Saved entries
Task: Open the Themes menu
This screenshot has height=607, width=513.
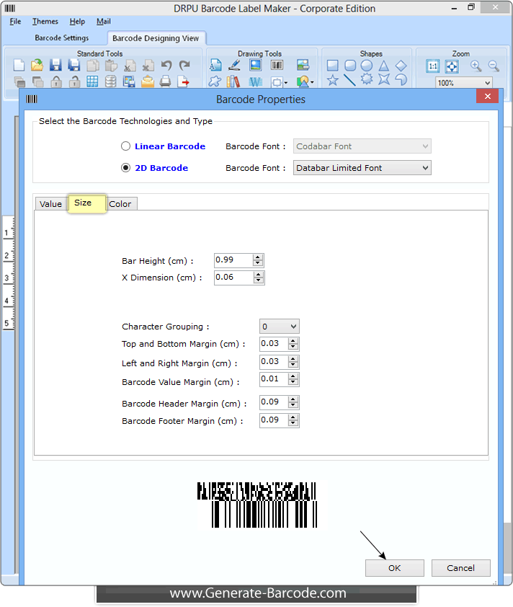Action: click(x=45, y=22)
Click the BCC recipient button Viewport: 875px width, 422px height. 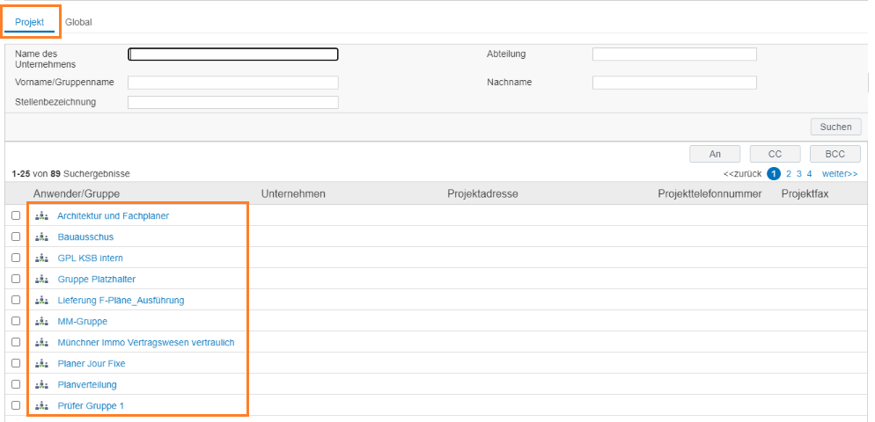click(835, 154)
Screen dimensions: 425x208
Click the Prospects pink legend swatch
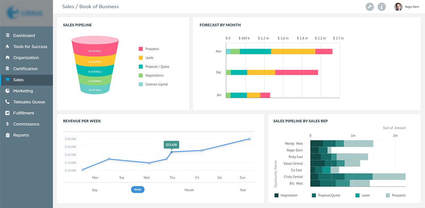(141, 49)
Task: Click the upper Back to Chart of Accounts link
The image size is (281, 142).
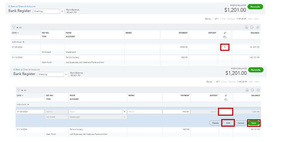Action: (x=23, y=6)
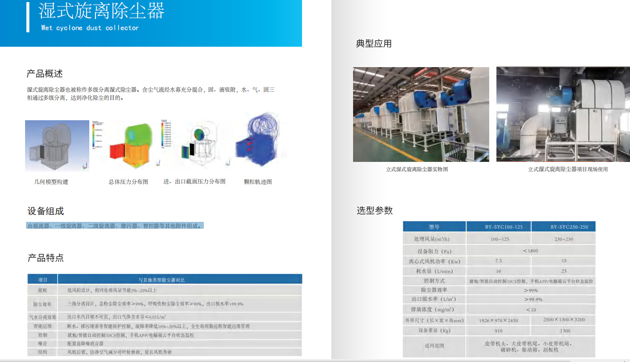Click the pressure color legend beside orange model
Image resolution: width=630 pixels, height=362 pixels.
point(97,135)
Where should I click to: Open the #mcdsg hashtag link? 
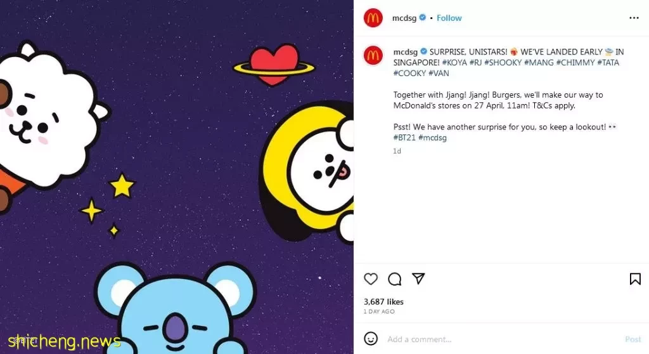[432, 138]
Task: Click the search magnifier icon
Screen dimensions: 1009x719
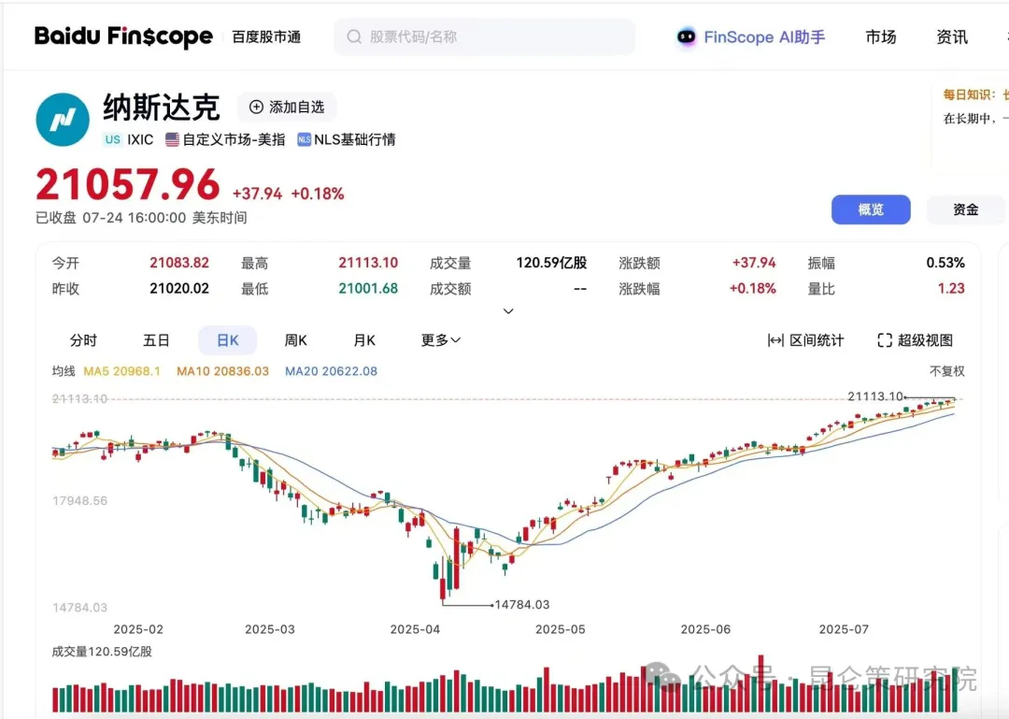Action: pyautogui.click(x=354, y=37)
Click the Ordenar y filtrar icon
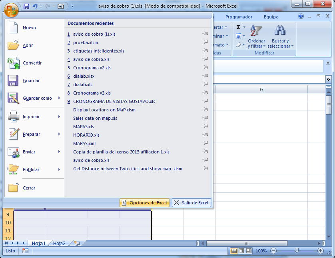335x258 pixels. (256, 31)
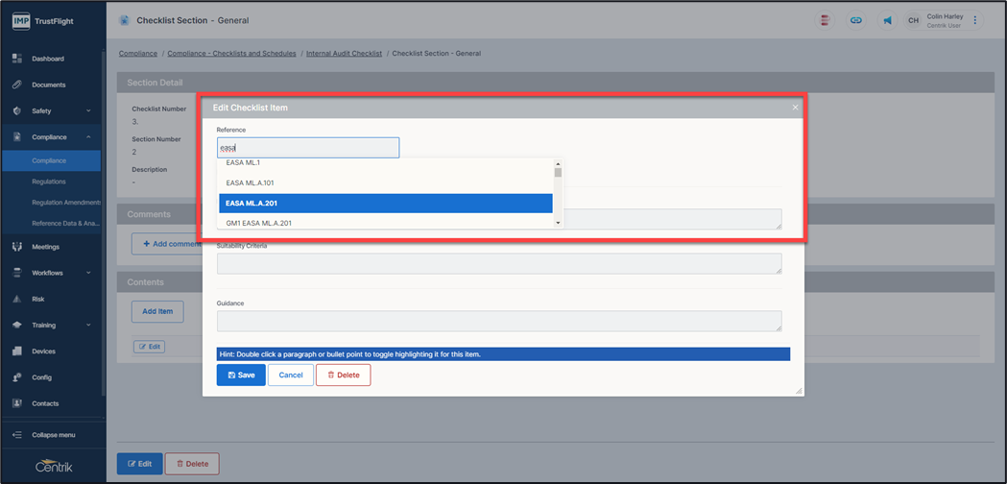Open Internal Audit Checklist breadcrumb link
This screenshot has height=484, width=1007.
point(344,54)
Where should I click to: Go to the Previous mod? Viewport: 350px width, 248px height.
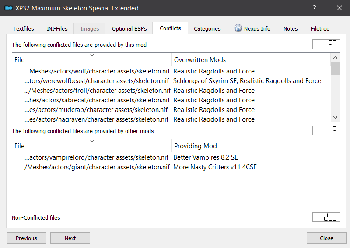point(26,238)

__What to do__: Begin at the line that contains "Screen dimensions: 1009x719" and transcribe exactly, and only, each line through the final line of the data above, both included; the pictures do not go in.

__Response area__:
Screen dimensions: 1009x719
Action: pyautogui.click(x=354, y=37)
Click the Ordenar y filtrar icon
335x258 pixels. (256, 31)
Open Internal Audit Checklist breadcrumb link
This screenshot has height=484, width=1007.
point(344,54)
Where should I click to: Go to the Previous mod? Viewport: 350px width, 248px height.
point(26,238)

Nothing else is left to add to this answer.